[Saved data entries]
* * * * * * * * *
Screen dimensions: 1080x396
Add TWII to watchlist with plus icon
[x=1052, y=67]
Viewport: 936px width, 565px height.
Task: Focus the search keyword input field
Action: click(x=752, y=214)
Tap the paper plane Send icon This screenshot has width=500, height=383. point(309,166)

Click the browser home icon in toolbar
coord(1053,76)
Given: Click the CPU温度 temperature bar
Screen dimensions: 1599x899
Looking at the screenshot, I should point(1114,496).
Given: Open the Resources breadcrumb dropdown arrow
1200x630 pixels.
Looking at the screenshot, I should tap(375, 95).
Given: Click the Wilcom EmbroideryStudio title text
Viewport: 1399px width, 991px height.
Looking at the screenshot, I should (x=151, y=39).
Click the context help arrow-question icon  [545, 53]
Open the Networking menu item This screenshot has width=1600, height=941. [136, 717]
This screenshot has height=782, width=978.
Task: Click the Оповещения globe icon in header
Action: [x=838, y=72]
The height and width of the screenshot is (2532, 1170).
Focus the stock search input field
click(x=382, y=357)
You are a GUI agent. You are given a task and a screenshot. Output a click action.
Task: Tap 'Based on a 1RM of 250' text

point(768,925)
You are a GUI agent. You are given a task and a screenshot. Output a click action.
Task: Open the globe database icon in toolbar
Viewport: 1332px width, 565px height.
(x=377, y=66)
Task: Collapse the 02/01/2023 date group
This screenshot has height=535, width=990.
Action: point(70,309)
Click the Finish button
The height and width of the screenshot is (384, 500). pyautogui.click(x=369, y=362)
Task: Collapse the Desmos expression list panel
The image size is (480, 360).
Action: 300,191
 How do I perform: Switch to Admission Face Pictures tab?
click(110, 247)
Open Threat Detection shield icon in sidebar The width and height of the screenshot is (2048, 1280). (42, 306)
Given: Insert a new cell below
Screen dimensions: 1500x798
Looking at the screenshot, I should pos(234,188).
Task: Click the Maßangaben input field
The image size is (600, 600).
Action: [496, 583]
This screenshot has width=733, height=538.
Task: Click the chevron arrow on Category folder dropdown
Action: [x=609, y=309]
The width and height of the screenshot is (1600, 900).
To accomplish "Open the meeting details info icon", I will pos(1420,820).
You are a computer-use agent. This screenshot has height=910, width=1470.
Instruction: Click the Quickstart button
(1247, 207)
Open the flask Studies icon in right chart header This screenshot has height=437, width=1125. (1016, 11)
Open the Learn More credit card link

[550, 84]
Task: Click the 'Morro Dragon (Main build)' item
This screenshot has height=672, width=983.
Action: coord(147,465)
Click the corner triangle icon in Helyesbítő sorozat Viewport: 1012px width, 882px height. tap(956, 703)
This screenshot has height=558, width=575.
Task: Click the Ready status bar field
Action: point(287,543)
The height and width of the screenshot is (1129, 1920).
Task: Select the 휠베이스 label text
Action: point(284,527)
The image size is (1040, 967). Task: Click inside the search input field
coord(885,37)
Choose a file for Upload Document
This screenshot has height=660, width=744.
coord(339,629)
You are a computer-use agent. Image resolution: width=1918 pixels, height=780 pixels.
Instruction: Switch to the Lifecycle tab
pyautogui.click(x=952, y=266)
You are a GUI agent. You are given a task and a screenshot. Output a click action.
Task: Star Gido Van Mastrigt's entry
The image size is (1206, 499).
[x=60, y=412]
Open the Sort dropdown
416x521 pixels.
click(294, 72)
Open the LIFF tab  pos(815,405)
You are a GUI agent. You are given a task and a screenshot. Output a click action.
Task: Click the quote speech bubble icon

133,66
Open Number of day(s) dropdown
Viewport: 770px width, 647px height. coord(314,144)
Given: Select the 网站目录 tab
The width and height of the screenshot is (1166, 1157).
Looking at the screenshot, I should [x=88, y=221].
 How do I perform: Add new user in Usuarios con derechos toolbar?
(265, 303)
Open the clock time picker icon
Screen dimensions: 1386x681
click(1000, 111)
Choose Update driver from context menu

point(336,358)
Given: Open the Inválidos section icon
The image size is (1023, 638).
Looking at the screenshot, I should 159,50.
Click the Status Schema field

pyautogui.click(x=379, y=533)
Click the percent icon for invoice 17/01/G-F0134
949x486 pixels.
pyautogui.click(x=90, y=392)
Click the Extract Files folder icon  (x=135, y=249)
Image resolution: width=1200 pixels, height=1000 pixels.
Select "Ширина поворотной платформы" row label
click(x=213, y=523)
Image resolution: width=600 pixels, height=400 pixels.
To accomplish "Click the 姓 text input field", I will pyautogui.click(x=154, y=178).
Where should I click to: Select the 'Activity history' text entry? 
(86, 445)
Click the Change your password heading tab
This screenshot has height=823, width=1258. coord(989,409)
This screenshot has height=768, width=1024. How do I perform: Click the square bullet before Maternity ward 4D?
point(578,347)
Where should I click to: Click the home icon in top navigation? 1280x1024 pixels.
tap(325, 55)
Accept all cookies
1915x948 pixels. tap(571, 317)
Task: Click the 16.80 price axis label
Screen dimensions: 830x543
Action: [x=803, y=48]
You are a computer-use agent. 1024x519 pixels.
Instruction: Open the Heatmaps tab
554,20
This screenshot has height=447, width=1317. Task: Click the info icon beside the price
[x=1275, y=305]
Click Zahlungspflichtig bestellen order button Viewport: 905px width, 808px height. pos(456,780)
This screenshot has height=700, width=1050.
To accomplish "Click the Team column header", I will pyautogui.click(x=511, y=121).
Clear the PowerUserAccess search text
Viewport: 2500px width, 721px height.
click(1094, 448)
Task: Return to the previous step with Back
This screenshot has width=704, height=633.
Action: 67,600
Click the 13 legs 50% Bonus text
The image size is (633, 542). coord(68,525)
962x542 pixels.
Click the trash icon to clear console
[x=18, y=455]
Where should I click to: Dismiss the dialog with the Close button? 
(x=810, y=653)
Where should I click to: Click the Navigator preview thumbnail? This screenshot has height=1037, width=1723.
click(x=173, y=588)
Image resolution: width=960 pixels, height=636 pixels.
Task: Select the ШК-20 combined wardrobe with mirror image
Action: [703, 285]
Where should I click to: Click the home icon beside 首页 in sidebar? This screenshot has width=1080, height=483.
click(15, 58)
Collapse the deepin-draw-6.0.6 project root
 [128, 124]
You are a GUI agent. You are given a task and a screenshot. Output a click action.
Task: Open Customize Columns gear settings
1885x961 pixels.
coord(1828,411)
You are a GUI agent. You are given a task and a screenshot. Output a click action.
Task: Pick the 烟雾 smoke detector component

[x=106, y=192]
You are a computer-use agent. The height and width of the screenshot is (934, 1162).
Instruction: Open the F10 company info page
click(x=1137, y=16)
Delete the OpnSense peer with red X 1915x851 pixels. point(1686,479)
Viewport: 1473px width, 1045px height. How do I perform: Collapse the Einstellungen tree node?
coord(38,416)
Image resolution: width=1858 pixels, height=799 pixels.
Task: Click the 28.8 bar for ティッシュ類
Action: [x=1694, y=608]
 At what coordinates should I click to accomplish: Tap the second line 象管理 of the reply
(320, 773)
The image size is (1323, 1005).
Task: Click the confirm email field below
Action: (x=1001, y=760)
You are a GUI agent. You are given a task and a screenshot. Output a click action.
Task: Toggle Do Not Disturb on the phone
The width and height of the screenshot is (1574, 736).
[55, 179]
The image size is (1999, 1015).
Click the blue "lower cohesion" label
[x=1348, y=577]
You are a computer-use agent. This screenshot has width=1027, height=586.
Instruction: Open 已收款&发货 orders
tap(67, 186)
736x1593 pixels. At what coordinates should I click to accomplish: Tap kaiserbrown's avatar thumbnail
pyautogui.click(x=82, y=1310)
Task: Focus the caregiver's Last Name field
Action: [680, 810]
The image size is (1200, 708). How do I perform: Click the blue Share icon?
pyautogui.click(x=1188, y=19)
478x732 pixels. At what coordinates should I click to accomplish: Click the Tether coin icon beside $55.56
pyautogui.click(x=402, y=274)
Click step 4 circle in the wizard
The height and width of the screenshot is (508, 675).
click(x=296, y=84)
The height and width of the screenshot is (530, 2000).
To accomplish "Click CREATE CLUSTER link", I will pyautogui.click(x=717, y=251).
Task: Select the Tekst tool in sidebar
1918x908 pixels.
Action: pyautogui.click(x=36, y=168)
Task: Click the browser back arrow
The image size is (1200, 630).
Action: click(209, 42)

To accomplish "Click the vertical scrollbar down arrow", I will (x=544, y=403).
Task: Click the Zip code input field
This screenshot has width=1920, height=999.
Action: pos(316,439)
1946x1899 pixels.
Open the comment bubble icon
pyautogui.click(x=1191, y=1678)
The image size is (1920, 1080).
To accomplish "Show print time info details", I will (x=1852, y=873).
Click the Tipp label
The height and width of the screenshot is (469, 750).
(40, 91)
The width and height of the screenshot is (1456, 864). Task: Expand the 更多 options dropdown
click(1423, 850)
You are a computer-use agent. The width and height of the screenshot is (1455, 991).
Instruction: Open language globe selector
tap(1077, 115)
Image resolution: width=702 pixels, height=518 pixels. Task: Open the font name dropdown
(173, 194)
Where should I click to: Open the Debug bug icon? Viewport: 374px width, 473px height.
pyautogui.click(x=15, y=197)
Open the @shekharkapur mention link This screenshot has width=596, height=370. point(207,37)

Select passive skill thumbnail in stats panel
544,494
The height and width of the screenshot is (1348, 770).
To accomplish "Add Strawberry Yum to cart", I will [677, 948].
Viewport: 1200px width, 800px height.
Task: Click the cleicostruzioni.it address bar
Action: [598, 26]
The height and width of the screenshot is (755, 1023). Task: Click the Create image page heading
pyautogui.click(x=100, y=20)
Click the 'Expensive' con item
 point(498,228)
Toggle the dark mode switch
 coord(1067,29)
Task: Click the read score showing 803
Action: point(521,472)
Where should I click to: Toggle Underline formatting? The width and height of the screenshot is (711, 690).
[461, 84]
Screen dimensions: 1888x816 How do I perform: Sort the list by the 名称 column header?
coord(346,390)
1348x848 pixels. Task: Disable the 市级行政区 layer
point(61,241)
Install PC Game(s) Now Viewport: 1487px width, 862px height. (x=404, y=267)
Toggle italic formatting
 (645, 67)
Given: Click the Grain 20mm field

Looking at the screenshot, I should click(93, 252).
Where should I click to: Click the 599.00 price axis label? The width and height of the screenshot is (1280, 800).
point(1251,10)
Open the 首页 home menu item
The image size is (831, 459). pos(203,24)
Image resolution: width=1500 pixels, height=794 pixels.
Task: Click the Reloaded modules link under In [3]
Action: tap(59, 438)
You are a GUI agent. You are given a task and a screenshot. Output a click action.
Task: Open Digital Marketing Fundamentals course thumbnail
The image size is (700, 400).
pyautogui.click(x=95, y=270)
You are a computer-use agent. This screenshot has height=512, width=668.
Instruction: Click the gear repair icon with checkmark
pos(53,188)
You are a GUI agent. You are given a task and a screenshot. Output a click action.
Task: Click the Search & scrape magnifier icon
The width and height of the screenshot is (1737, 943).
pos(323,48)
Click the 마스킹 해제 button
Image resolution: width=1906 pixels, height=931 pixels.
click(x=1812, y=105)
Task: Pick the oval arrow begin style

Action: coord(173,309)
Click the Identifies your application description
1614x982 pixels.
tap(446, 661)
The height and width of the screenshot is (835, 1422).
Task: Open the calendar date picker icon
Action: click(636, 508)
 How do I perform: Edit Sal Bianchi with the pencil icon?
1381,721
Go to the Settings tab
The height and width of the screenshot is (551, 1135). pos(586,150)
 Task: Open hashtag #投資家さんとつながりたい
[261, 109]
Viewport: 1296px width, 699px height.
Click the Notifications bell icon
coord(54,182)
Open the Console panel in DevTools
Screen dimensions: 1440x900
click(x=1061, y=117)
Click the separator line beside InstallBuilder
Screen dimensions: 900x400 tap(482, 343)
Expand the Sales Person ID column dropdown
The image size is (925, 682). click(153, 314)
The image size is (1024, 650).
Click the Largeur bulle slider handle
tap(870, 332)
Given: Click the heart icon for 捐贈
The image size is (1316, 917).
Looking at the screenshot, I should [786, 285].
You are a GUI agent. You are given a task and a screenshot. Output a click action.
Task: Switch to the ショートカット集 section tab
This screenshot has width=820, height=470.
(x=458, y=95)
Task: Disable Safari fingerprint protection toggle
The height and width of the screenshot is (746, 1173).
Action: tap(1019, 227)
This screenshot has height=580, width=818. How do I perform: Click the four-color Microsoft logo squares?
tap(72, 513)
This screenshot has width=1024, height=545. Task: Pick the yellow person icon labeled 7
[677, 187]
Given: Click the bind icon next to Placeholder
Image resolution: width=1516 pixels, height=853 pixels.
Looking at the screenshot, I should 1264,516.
* * * * * * * * *
ASSIGNMENT: Write out, from the lines above, only those from the line with "Task: Click the Zip code input field" to the line with "The image size is (1920, 1080).", exactly as given, including the first and the last.

COMPLETED TASK:
Task: Click the Zip code input field
This screenshot has width=1920, height=999.
Action: pos(316,439)
1946x1899 pixels.
Open the comment bubble icon
pyautogui.click(x=1191, y=1678)
The image size is (1920, 1080).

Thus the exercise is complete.